Wabah Covid-19, Mahfud MD Sebut Ada Perubahan di Pilkada 2020

Wabah Covid-19
istimewa

Jakarta (NUSWANTARA) – Menteri Koordinator Bidang Politik, Hukum dan Keamanan (Menko Polhukam) Mahfud MD mengatakan akan ada perubahan dalam pelaksanaan Pilkada Serentak 2020 pada September mendatang. Perubahan ini dilakukan akibat dampak dari penyebaran virus corona (Covid-19).

Perubahan ini meliputi pola kerja yang akan dilakukan oleh Komisi Pemilihan Umum (KPU) dan sejumlah lembaga terkait Pemilu. Namun, Mahfud memastikan untuk jadwal pelaksanaan Pilkada Serentak 2020 tak berubah seperti yang sudah ditetapkan.

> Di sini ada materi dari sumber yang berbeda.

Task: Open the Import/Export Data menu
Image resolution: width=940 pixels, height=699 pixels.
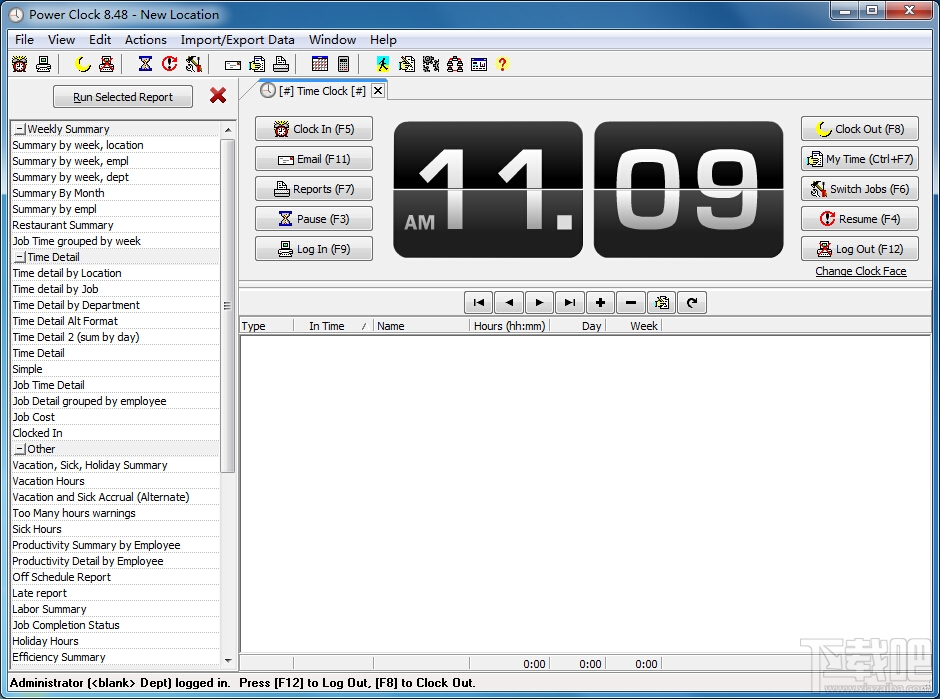Action: click(237, 40)
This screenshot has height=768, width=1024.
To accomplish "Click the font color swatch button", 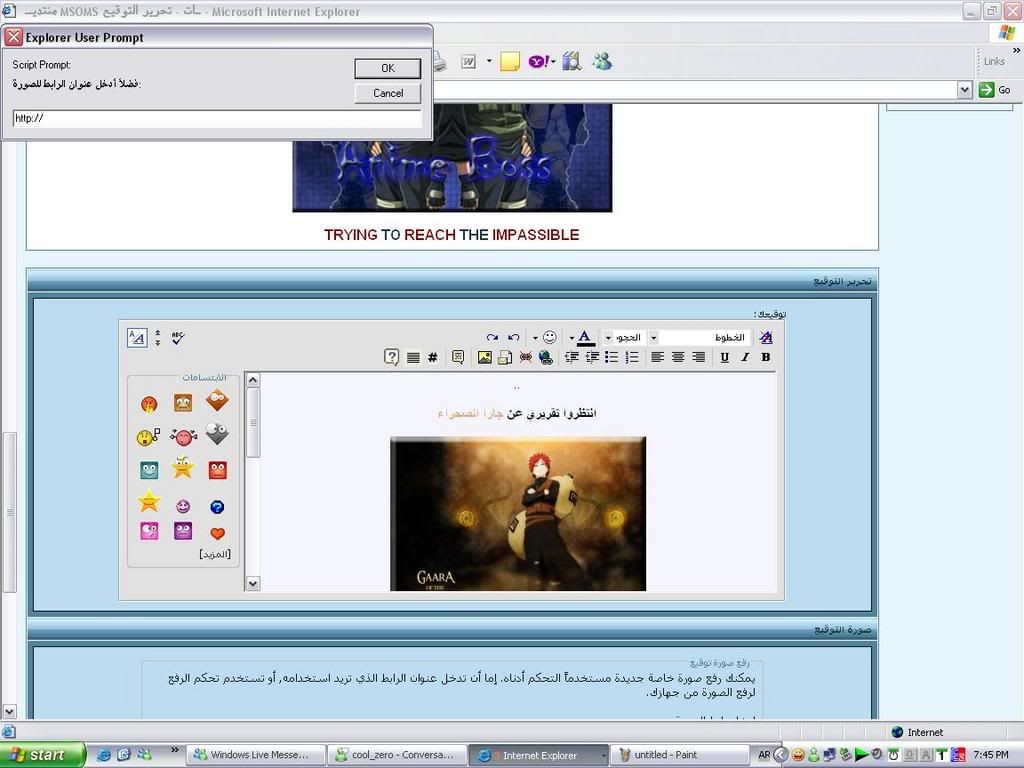I will coord(585,338).
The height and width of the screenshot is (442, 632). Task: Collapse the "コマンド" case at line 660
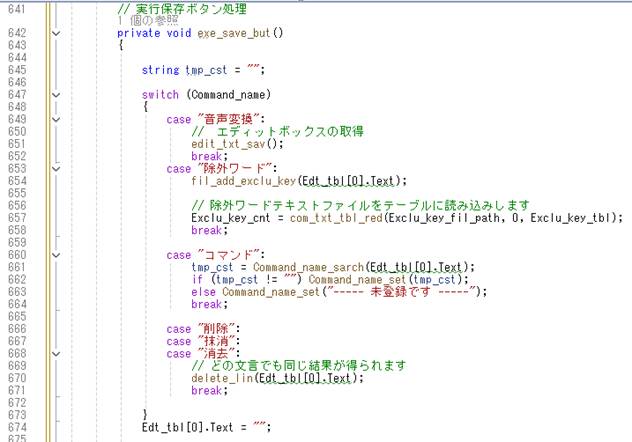pyautogui.click(x=55, y=255)
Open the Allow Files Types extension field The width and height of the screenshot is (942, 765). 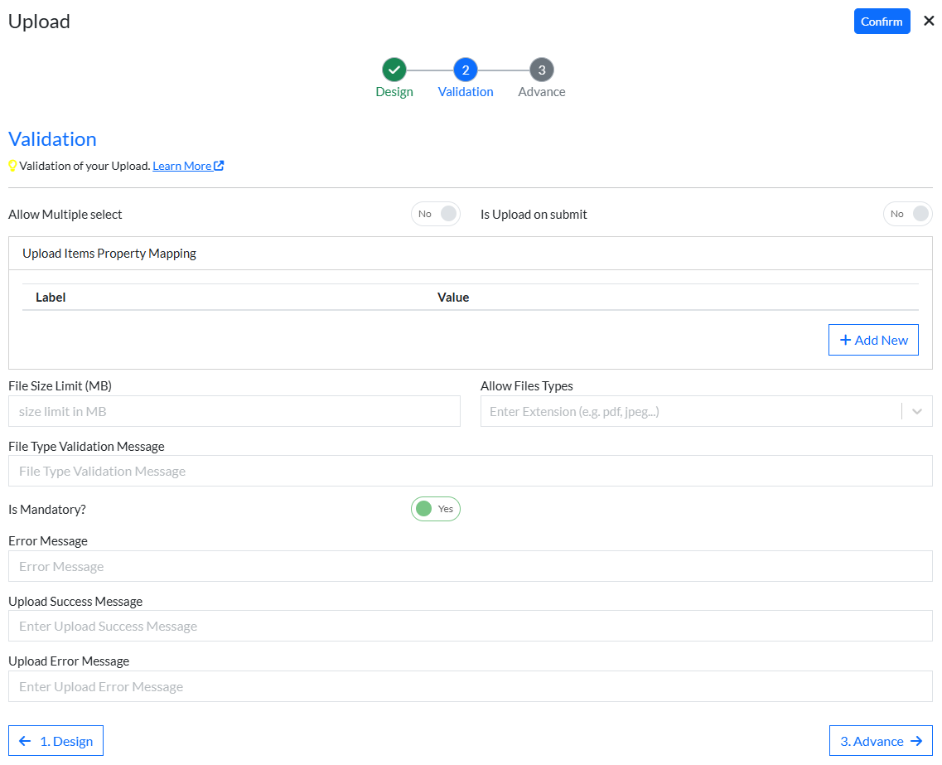pyautogui.click(x=690, y=412)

“Hanya pola kerja diubah. Kelihatannya hanya mengubah pola tidak mengubah jadwal,” kata Mahfud seperti dilansir CNNindonesia.com, Kamis (19/3).

Pola kerja ini kata Mahfud misal berkaitan dengan pelantikan Panitia Pemungutan Suara (PPS). Mereka tak mesti berkumpul di kantor kabupaten/kota. Anggota PPS ini paling maksimal cukup berkumpul di tingkat kecamatan.

Hal ini dilakukan untuk meminimalisir bertemunya banyak orang dalam satu waktu di tempat yang sama, mengingat perkumpulan manusia dalam jumlah banyak dalam satu waktu bisa menjadi wadah penyebaran virus corona.

“Sehingga tidak terjadi pertemuan orang secara masif. Pun apa namanya verifikasi faktual yang biasanya menghadirkan banyak orang, pendukung, juga diatur sedemikian rupa sesuai dengan situasi yang diarahkan oleh gugus tugas penanggulangan corona,” ujarnya.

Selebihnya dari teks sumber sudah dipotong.